Application of Stoke's theorem on a swimmer in a swimming pool Problem says: 
A circular swimming pool has a small, circular island in the middle. There is a current with components, in Cartesian components
$$\vec{v}= \frac{1}{x^2+y^2}(-y,x)$$
To a swimmer who swims around the pool this vector represents a force that he has to work against. The curl of this vector field is zero.  (You need not prove that.) So a naive application of Stokes' theorem says that swimming around the pool (ending at the point of departure), requires no work. Carefully, study this conclusion in order to understand why it is false.
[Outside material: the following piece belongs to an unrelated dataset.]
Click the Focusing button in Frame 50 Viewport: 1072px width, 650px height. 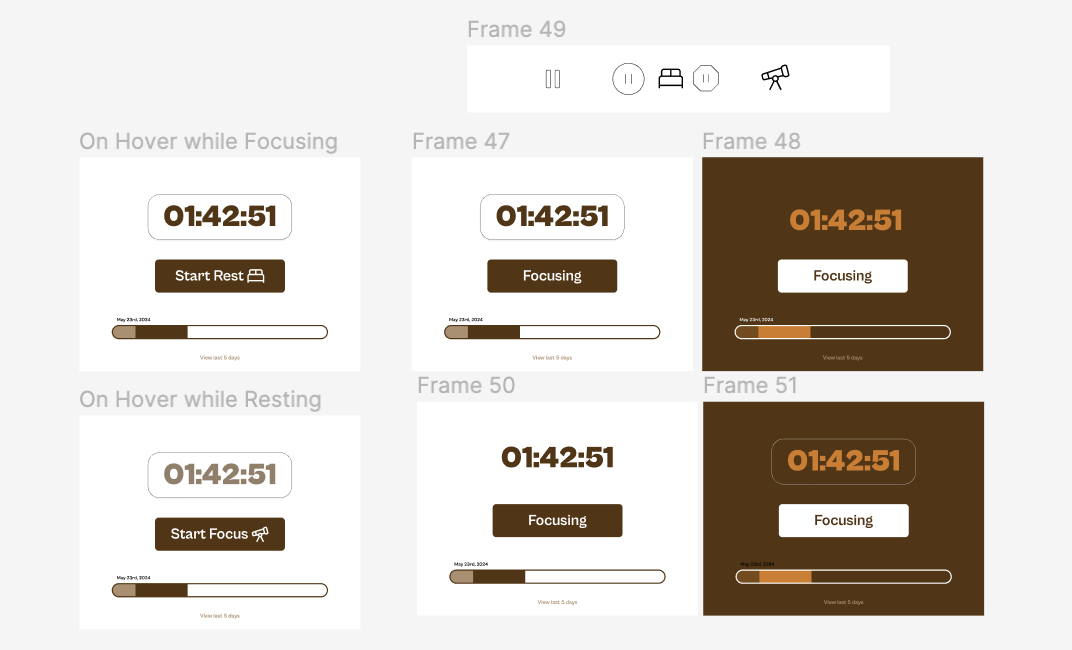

Write an argument.
 A: You can't directly apply stokes theorem here. 
If $ C_{sw} $ is the curve the swimmer follows, and $C_{is} $ is the boundary of the island (both traversed anti-clockwise), You will have to apply stokes theorem to the region in between these two curves. This will result in the difference between line integrals along $C_{sw}~ and ~C_{is} $ This is why the naive application of stokes theorem is invalid.
Have a look at this pdf from MIT ocw, it addresses a very similar question. (The theorem is referred to as 'Green's theorem' here)
https://ocw.mit.edu/courses/mathematics/18-02sc-multivariable-calculus-fall-2010/3.-double-integrals-and-line-integrals-in-the-plane/part-c-greens-theorem/session-71-extended-greens-theorem-boundaries-with-multiple-pieces/MIT18_02SC_we_71_comb.pdf
A: We will compute the work done going against the current on a circle $C$ of radius $1$. Note that in order to go against the current, we need to swim clockwise.
Let $\gamma(t) = (\cos(t),\sin(t)),\ \gamma'(t) = (-\sin(t),\cos(t)), \ t\in[0,2\pi[$
$$
\oint_C \vec{v} \cdot d\vec{l} = \int_0^{2\pi} \frac{1}{\cos(t)^2 + \sin(t)^2} (-\sin(t),\cos(t)) \cdot (-\sin(t),\cos(t)) dt = \int_0^{2\pi} 1 dt = 2\pi
$$
The fact that the $ curl = 0 \implies \oint F dl = 0$ works under the condition the domain of $F$ is convex inside the loop.